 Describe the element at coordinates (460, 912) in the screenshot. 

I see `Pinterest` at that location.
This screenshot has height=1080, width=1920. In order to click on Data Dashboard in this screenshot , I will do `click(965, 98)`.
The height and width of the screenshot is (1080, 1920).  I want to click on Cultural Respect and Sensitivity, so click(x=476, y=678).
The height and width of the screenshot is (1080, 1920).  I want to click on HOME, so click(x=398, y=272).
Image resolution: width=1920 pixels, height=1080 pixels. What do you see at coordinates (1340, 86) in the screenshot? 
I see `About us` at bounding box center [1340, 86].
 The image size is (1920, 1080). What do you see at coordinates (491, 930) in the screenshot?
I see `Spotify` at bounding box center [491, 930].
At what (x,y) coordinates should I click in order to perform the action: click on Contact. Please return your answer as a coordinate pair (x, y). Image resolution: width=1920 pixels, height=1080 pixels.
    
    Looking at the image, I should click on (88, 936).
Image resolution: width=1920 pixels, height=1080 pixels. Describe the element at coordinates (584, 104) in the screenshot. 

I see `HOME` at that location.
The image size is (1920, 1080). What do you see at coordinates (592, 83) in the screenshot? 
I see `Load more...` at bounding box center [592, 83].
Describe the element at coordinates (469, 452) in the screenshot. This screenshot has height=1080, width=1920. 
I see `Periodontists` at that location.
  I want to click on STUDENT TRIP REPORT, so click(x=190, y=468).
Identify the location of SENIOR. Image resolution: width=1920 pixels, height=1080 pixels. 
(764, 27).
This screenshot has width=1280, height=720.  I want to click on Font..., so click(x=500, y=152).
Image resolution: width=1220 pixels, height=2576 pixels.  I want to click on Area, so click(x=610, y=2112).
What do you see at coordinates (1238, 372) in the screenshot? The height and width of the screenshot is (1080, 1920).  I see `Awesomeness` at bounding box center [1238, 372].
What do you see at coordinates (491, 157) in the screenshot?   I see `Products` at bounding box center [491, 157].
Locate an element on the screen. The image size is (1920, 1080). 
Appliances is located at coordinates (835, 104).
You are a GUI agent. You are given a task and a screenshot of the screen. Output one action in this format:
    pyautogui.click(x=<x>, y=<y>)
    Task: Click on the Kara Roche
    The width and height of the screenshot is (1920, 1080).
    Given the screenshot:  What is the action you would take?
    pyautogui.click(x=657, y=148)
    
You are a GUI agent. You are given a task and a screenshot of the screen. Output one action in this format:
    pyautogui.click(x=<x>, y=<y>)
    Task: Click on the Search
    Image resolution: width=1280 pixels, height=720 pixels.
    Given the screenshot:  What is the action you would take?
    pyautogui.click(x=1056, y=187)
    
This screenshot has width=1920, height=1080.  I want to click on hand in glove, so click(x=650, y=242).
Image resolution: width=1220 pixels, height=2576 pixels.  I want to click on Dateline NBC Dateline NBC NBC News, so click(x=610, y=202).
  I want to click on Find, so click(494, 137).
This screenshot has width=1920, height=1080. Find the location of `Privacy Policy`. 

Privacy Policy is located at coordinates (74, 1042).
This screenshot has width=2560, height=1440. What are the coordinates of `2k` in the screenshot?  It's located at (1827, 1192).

▸ Brief: Copy out the entries word for word, starting at the line that contains "What do you see at coordinates (491, 157)" and ending at the line that contains "Appliances is located".

▸ Worked solution:
What do you see at coordinates (491, 157) in the screenshot?   I see `Products` at bounding box center [491, 157].
Locate an element on the screen. The image size is (1920, 1080). 
Appliances is located at coordinates (835, 104).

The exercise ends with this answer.